--- START MATERIAL FOR THIS EXERCISE ---

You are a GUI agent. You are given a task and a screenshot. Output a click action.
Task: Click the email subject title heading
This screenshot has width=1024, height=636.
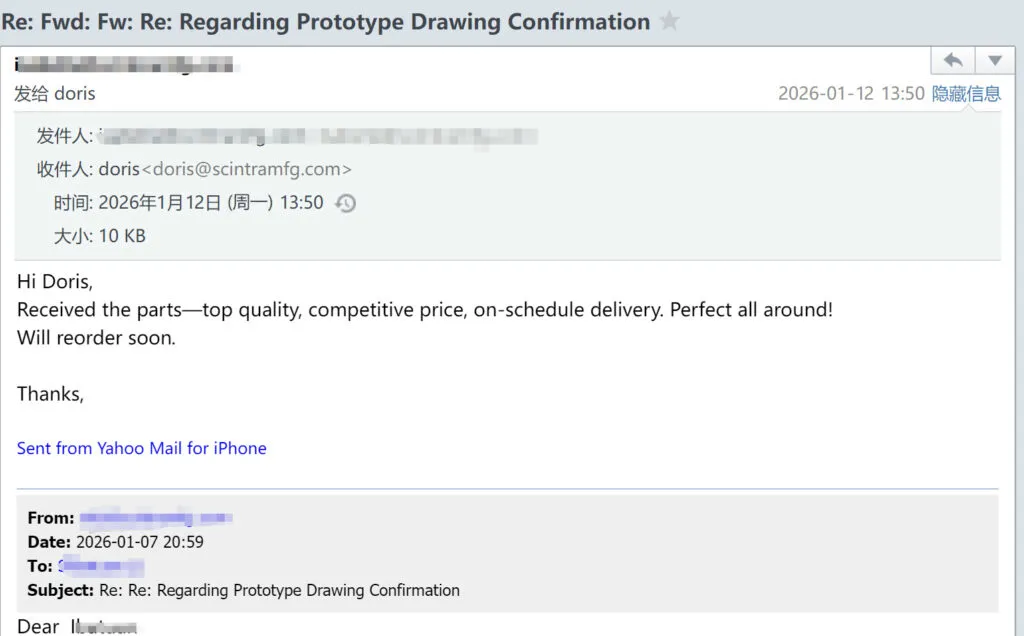326,21
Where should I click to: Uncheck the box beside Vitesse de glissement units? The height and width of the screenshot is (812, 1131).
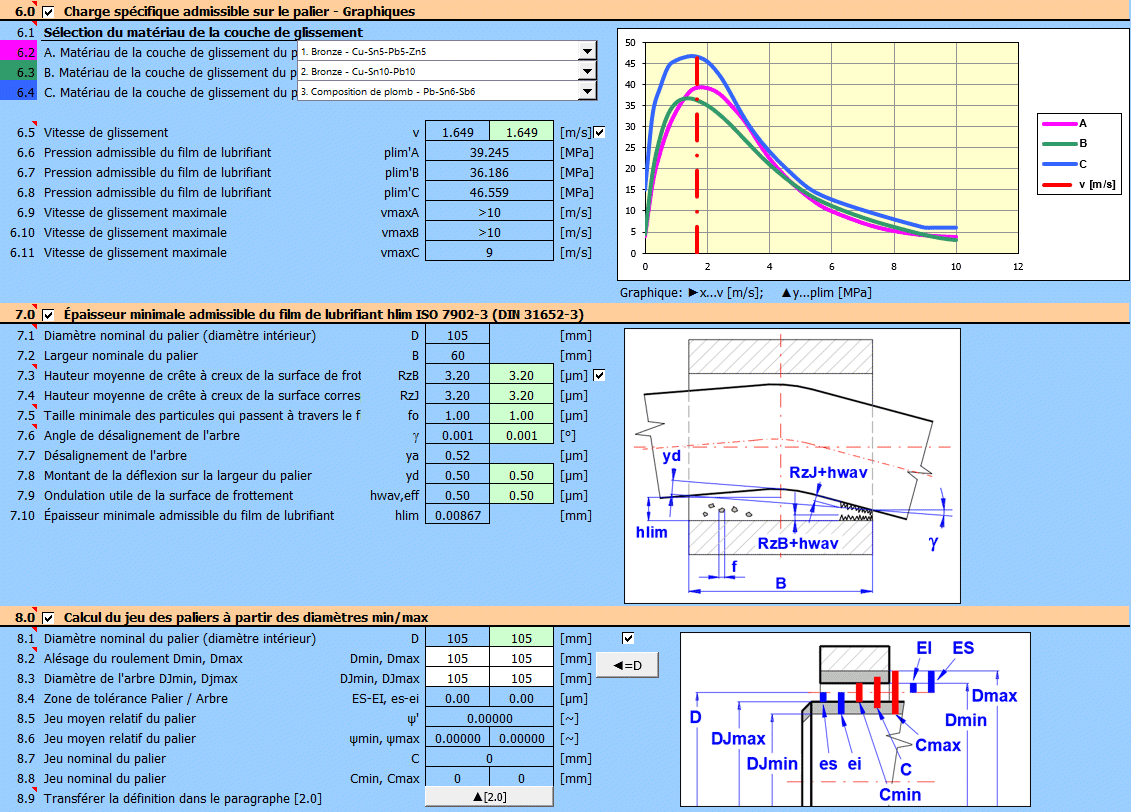pos(599,132)
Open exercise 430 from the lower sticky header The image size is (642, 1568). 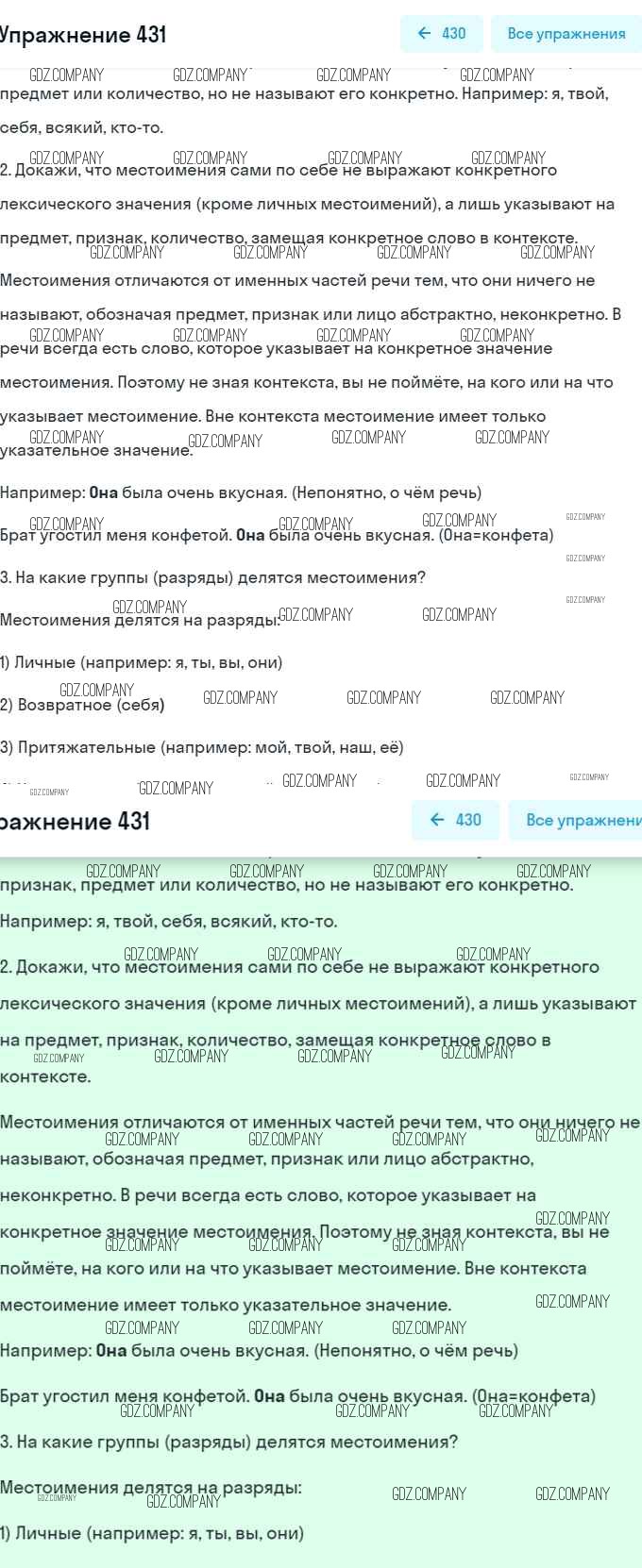[x=456, y=820]
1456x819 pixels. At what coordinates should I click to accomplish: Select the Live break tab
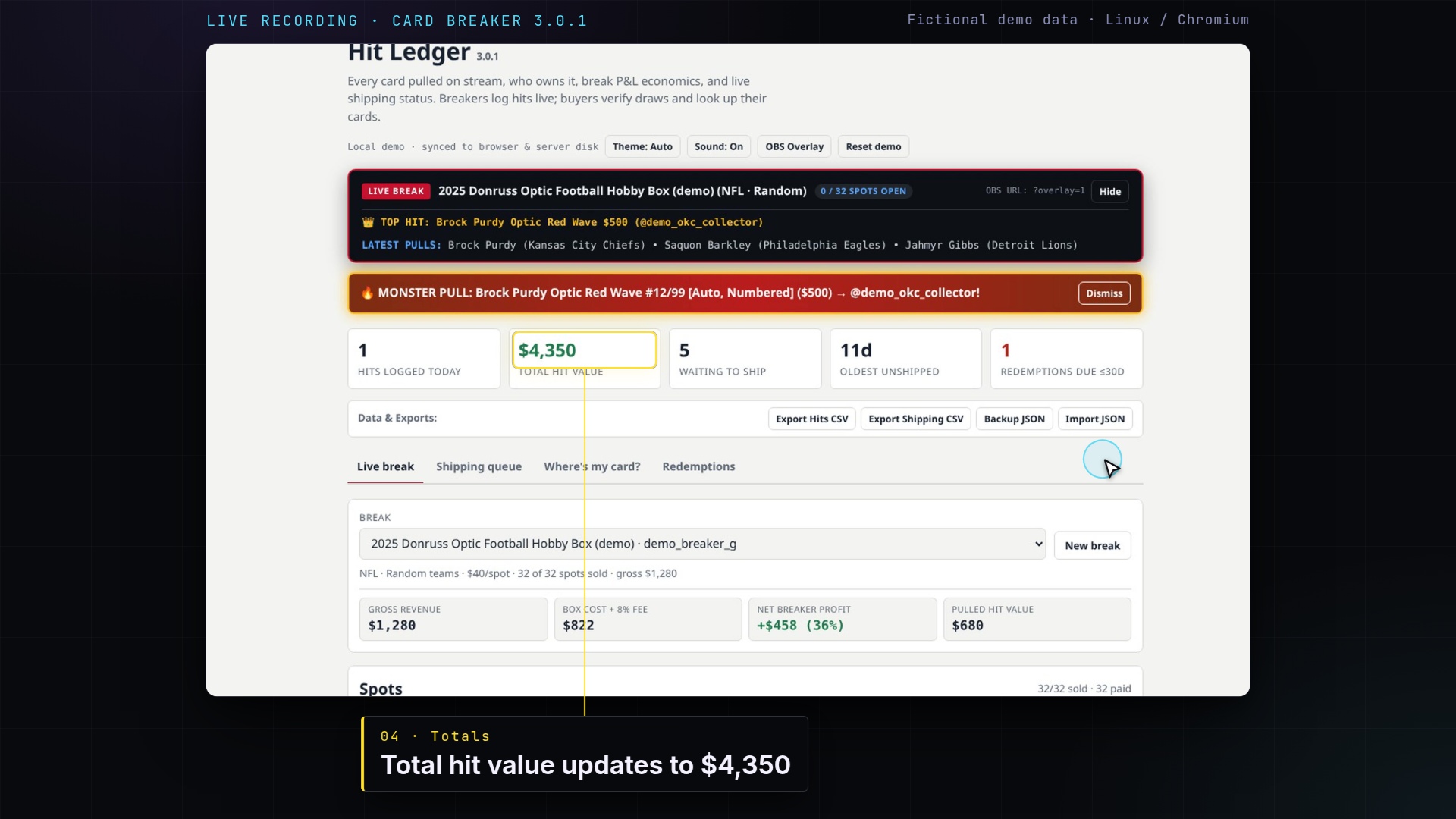pos(385,466)
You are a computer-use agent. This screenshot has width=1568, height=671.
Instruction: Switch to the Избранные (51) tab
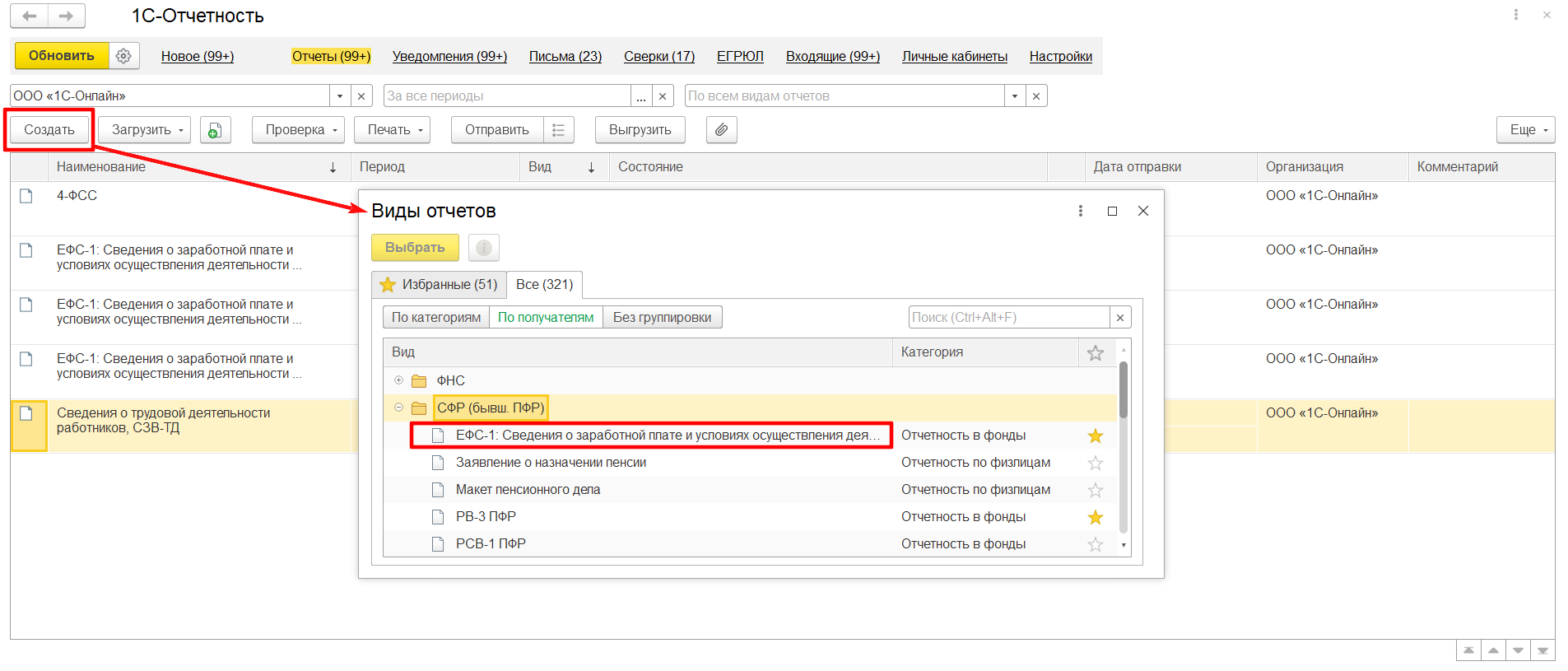click(x=439, y=285)
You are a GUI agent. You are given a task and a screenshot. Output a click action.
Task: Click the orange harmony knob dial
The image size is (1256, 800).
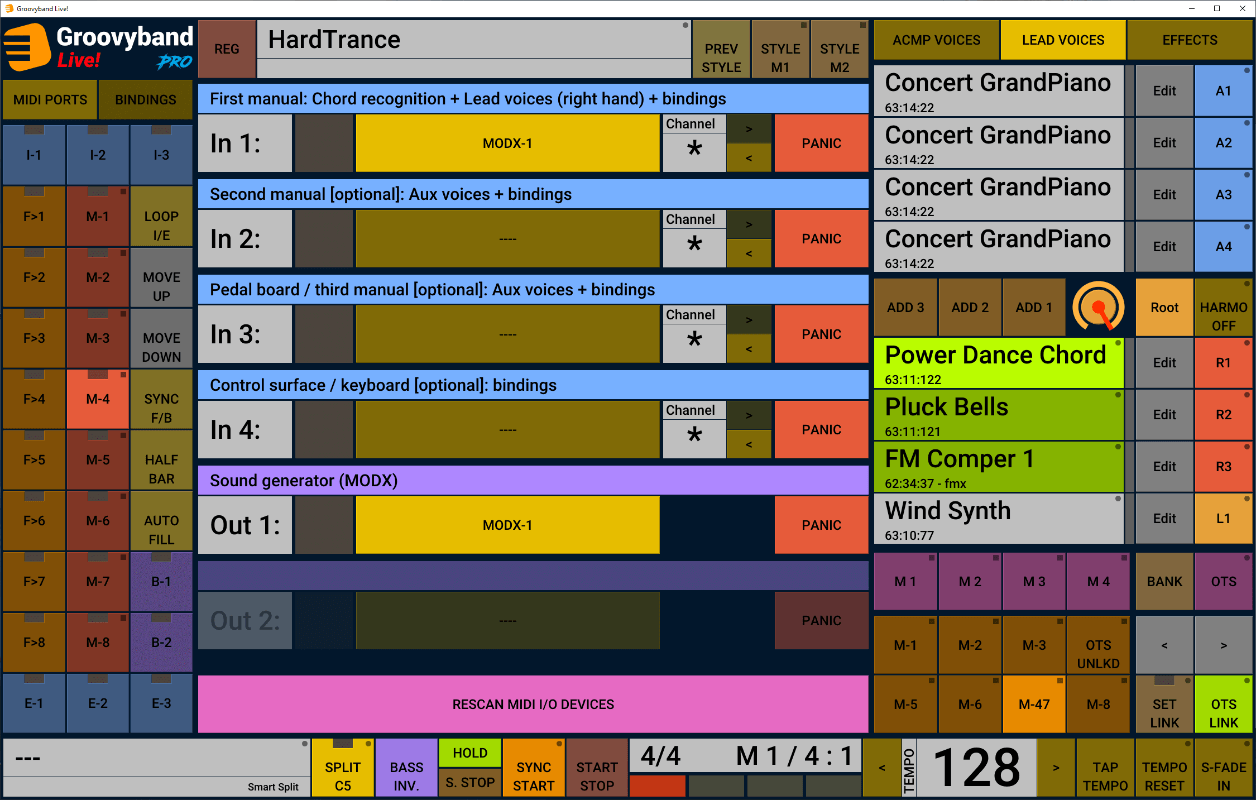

--- END MATERIAL FOR THIS EXERCISE ---

▶ PROBLEM TO WORK ON: Express the part of the listing that opens with the line containing "1456x819 pixels. At" and runs to the end of the listing as a Markdown table with the columns Row and Line. Leave out the pictures and any blank lines.

▶ ANSWER:
| Row | Line |
|---|---|
| 1 | 1456x819 pixels. At what coordinates should I click to accomplish: Select the Live break tab |
| 2 | pos(385,466) |
| 3 | You are a computer-use agent. This screenshot has width=1568, height=671. |
| 4 | Instruction: Switch to the Избранные (51) tab |
| 5 | click(x=439, y=285) |
| 6 | You are a GUI agent. You are given a task and a screenshot. Output a click action. |
| 7 | Task: Click the orange harmony knob dial |
| 8 | The image size is (1256, 800). |